* 本文抜粋

━━━━━━━━━━

《回答者》
◆消化器外科・一般外科
福外科病院
消化器外科専門医
大腸肛門病専門医
消化器病専門医
福 昭人院長
痔と区別しなければならないのが直腸脱です。直腸脱とは、おしりのしまりが弱くなり、直腸が全周にわたって肛門から脱出する病気です。直腸壁の粘膜だけが脱出するものを不完全直腸脱と呼び、直腸壁全体が反転して脱出しているものを完全直腸脱といいます。
完全直腸脱を発症しやすい年齢は幼少期と成人期に分けられます。成人型直腸脱は骨盤底筋群と肛門括約筋の弛緩で生じ、脱出を繰り返すことでさらにおしりのしまりがゆるくなり、悪化します。始めは違和感だけですが、次第に1~10㌢の直腸壁が反転して、その全層が肛門から脱出します。高齢者に多く、排便時のみ脱出するものの容易に戻るうちは病院に行くことは少ないですが、排便後に戻らなかったり、立っているだけで脱出したり、出血を伴うようになってから受診することが多いです。
診断は容易で、下腹部に力を入れて、いきんでもらった状態で視診し判断できます。しかし、専門医でないと痔の脱出の脱肛との鑑別が困難なことがあります。
治療は外科的治療で、経肛門的手術と腹腔鏡手術から選択します。かかりつけ医に相談し、大腸肛門病専門医を紹介してもらってください。

━━━━━━━━━━

* 掲載記録

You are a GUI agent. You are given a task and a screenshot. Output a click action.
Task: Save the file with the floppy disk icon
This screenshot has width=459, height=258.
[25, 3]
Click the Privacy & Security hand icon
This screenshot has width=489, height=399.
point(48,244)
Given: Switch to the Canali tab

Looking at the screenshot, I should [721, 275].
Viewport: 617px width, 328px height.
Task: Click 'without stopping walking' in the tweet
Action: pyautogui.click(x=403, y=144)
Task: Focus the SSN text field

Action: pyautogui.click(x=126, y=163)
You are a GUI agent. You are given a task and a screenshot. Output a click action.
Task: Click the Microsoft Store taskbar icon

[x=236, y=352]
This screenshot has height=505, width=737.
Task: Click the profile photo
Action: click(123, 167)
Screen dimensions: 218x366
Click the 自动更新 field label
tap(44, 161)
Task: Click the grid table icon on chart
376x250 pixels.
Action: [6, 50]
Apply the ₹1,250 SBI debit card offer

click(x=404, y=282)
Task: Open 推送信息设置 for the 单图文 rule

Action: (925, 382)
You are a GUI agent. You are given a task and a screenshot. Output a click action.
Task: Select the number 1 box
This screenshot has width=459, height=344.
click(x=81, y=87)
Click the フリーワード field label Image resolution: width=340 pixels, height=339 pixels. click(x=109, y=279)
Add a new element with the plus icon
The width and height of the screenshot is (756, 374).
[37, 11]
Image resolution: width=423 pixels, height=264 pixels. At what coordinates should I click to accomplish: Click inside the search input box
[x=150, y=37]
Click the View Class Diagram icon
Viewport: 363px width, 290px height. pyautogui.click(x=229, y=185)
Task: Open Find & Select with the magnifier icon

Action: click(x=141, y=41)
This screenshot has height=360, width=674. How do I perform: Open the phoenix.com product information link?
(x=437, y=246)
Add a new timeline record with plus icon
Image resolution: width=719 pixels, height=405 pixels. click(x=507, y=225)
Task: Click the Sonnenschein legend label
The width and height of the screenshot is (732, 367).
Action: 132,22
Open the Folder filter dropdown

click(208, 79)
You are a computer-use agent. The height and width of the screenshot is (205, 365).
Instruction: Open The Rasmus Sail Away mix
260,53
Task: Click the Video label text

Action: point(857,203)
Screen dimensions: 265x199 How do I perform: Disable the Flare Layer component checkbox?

━━━━━━━━━━

* 課題一覧
(1) 直腸脱の解説では、直腸壁全体が反転して脱出しているものを何と呼んでいるか。
(2) 直腸脱の解説の回答者が持つ専門医の資格をすべて挙げよ。
記録は直腸脱の解説とは関係がない。

* 解答一覧
(1) 完全直腸脱

(2) 消化器外科専門医、大腸肛門病専門医、消化器病専門医